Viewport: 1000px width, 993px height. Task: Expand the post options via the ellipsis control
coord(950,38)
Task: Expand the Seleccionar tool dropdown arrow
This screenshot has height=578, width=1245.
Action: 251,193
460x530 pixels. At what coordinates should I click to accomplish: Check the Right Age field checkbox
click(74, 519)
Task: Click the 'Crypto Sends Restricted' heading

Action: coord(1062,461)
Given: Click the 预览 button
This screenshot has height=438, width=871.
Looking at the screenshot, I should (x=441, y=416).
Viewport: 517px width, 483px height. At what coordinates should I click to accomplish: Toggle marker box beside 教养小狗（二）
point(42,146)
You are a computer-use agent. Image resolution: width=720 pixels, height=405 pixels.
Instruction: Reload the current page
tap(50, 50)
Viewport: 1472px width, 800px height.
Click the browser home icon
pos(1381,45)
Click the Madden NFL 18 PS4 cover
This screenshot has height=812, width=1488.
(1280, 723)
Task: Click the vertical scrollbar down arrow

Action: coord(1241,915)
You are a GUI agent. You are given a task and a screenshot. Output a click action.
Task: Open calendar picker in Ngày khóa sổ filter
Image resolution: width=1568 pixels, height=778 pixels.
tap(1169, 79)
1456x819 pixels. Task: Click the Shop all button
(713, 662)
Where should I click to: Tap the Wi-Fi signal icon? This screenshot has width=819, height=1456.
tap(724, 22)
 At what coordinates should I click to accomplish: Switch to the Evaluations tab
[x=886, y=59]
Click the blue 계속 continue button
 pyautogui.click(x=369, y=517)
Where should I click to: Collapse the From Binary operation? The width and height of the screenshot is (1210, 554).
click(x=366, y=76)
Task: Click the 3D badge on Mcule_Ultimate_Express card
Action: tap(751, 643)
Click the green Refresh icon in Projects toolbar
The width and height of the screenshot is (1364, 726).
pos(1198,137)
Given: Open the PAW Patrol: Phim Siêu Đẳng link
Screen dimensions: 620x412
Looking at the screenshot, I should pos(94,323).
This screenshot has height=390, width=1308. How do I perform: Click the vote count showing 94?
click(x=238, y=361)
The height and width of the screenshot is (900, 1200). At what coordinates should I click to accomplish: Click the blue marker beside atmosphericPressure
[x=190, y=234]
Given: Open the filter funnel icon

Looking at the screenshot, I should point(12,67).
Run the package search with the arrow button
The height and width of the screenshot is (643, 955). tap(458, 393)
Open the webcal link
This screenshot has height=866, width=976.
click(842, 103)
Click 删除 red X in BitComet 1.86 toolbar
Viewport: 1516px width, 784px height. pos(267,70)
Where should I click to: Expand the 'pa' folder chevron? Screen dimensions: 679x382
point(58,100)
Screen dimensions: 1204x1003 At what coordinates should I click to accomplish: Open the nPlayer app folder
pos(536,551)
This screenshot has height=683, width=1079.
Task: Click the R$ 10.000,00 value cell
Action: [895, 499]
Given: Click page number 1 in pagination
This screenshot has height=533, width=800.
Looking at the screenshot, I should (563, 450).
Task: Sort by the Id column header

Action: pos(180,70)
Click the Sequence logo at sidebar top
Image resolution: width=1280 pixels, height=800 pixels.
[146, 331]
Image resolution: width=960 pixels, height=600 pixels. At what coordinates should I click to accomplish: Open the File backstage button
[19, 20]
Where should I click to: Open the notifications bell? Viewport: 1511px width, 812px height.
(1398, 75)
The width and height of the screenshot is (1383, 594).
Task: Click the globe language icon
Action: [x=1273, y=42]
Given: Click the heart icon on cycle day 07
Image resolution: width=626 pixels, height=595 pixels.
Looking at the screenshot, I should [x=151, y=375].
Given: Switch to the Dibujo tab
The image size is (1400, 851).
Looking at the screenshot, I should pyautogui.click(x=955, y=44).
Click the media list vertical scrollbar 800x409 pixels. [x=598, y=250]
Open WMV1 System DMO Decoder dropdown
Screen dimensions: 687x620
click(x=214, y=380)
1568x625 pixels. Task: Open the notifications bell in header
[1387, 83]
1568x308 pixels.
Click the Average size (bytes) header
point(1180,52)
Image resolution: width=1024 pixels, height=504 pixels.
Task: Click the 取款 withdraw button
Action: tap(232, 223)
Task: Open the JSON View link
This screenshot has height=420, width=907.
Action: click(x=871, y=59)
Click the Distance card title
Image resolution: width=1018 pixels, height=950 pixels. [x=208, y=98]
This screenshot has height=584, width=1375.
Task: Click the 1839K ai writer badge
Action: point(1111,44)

************

§ Exercise requirements:
Each line that has the word "link" counts once. How many such lines are in the data? Give the number alone.

§ Task solution:
3